Rincón del autor: ¿Madre solo hay una?

¿Sabía que en Lima 6% de niñas adolescentes ya son madres, que en la sierra esa cifra se duplica y en la selva casi se cuadruplica?

Por Beatriz Boza

Mientras que las madres del mercado de Santa Anita usan a sus hijos como escudos humanos para que no las despojen de sus puestos de trabajo, la policía no deja que la cadete Flor Cahuaya sea madre, poniéndola en la disyuntiva de escoger entre la maternidad y su empleo. En ese contexto nos aprestamos a celebrar el Día de la Madre, un acontecimiento familiar cada vez más invadido por su sentido comercial, convertido en la segunda ocasión de mayores ventas en el año. Así, los suscriptores de este Diario hemos recibido en estos días elegantes y voluminosos catálogos que han pasado de la simple grapa al encuadernado de pasta dura y, a diferencia del pasado, la oferta no se limita a los clásicos electrodomésticos "para mamá", sino que van desde MP3, CD y celulares, hasta clínicas de belleza, spa y vales de consumo.
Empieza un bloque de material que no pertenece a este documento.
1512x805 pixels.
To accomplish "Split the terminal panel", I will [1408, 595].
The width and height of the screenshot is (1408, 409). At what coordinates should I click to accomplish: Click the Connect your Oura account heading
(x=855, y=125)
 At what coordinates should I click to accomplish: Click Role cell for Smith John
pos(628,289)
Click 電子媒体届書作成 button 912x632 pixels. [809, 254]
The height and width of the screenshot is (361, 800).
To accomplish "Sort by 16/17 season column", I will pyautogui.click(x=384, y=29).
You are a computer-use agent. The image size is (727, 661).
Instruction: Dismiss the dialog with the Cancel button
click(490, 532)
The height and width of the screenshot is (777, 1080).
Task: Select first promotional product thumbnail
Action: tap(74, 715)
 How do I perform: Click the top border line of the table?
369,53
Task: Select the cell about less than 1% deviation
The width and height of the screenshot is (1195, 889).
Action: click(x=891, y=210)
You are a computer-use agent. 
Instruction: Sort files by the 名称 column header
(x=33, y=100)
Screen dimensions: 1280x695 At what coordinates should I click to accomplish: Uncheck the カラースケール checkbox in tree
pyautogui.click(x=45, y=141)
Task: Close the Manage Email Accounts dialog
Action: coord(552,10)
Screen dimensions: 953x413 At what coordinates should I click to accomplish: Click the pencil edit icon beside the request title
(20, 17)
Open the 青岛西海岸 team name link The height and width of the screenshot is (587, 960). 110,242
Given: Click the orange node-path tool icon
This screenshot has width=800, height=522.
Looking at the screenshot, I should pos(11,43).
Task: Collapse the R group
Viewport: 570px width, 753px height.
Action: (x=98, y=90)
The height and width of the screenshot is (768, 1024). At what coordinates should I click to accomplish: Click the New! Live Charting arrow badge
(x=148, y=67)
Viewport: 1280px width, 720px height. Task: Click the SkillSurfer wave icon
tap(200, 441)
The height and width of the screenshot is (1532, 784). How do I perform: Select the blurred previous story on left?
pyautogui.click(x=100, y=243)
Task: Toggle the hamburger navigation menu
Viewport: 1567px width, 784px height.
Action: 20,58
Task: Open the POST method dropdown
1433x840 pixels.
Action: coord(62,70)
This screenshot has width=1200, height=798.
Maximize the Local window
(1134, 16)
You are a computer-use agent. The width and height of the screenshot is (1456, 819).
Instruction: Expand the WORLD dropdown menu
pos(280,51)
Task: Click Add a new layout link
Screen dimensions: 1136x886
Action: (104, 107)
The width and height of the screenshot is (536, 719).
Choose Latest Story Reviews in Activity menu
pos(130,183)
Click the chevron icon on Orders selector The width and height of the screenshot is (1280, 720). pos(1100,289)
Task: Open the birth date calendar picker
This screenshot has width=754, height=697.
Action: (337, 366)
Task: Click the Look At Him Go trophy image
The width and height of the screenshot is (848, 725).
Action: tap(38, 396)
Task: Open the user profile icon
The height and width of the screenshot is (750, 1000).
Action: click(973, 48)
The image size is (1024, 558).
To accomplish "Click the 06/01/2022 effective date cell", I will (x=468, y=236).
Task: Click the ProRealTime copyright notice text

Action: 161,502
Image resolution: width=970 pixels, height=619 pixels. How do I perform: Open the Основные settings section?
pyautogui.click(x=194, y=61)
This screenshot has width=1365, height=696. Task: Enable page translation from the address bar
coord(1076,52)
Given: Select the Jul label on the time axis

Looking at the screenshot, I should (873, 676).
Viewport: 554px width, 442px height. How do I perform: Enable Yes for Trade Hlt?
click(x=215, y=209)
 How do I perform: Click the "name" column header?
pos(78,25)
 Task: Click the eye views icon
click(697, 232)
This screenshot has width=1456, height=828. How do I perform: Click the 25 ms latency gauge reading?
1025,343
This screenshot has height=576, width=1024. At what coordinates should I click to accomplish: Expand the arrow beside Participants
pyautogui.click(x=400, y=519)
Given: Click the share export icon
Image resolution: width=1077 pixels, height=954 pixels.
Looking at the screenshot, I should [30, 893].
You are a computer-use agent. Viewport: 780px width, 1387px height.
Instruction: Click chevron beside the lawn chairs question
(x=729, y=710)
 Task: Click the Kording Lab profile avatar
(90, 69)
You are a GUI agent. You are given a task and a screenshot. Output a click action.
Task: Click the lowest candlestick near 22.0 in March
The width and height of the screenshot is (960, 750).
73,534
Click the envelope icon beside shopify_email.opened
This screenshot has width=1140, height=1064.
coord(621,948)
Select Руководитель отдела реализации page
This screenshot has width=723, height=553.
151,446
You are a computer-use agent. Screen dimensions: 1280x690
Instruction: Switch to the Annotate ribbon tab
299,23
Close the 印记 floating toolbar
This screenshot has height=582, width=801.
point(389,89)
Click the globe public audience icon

El domingo las familias se reunirán, los restaurantes se llenarán y quienes tenemos el privilegio de tenerla con nosotros, celebraremos a mamá. Pero creer que se trata de una actividad netamente privada y familiar es olvidar que la realidad de nuestro país es mucho más compleja y que para una gran mayoría de peruanas la celebración tiene un rostro muy distinto. ¿Sabía que más de 356.000 peruanas son madres solteras? ¿Sabía que en Lima 6% de niñas adolescentes ya son madres, que en la sierra esa cifra se duplica y en la selva casi se cuadruplica? ¿Sabía que aún hoy en el Perú 41% de las madres dan a luz en su casa, sin acceso a la posta médica y que esa es principalmente la situación de las mujeres rurales sin educación? Mientras que la tasa de fecundidad en zonas urbanas es de 2,2 hijos por madre, en el Perú rural es el doble: 4,3. Para garantizar igualdad de condiciones y oportunidades, el Estado tiene un papel muy importante que cumplir. Por un lado tiene que garantizar los derechos laborales de la mujer gestante, fiscalizando enérgicamente la garantía que la Constitución consagra. Le toca además proteger a la mujer de la violencia, especialmente de la tan frecuente violencia familiar que da lugar en muchos casos a violación por parte de un familiar. Pero todo lo anterior, sin educación e información de calidad, no garantiza la libertad y autodeterminación de la mujer peruana. Por eso, la educación de las mujeres y especialmente de las niñas es tan importante para el desarrollo de nuestra sociedad.

Para cada uno de nosotros, madre solo hay una y es única. En el Perú, sin embargo, aún no le podemos garantizar a todas las madres condiciones mínimas que les permitan gozar el domingo de la celebración que les corresponde.